A Senate committee has signed off on measure, and the chamber's leaders say the full body could debate the bill as soon as this week.
Missouri utilities are asking the Legislature to allow them to charge customers for the cost of an early site permit from the U.S. Nuclear Regulatory Commission. A state law approved by voters in 1976 currently bars utilities from charging customers for the costs of a new power plant before it starts producing electricity.
Power companies and other supporters of the legislation contend the early site permit is needed to move forward with possibly expanding nuclear power in Missouri. However, consumers and industrial energy users are concerned about protections for ratepayers.
Missouri currently has one nuclear power plant, operated by Ameren Missouri, in Callaway County.

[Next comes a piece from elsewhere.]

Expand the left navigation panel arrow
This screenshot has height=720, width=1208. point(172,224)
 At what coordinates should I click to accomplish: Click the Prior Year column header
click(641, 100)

Last fall, a group of utilities that includes Ameren Missouri, Empire District Electric, Kansas City Power & Light, electric cooperatives and municipal utilities announced that they were considering seeking an early site permit for a second nuclear plant. The permit would not specify a plant design or authorize construction, and the group has said it has not decided whether to build a second plant.
Gov. Jay Nixon endorsed the idea last fall, and a House committee has approved it. Since then, the public discussion has trailed off. House leaders now say that before advancing their version they want to see what senators do, and progress in the Senate has been much slower.
The idea has received a new start after a Senate committee tacked it onto a different measure and endorsed it. The Jefferson City News Tribune reported that Senate leaders say the measure is ready to be debated.
"I'm not opposed to nuclear power expansion," said Senate President Pro Tem Rob Mayer, R-Dexter. "My main concern is how do you pay for it?"
The legislation would cap the costs that can be recovered at $45 million. If utilities get the permit but never build the nuclear plant, state regulators would need to hold a hearing to determine if the decision is proper and could order the power companies to return money to their customers if they determine the facility should have been built.
Ameren Missouri officials say the utility already has spent $25 million toward obtaining an early site permit. The company said an average residential customer would pay less than $2 per year for the permit.
The bill's supporters say building a second nuclear plant would create jobs and boost economic development. They say the legislation is needed to keep that option open.
Some of the stiffest criticism about the legislation has come from an organization that represents consumers and industrial energy users. The group, called the Fair Energy Rate Action Fund, says the legislation would hurt electric ratepayers.
"It is unfortunate adequate provisions were not added that will protect consumers who are being forced to pay for this early site permit, especially with no guarantee a new plant is built," said Chris Roepe, the group's director.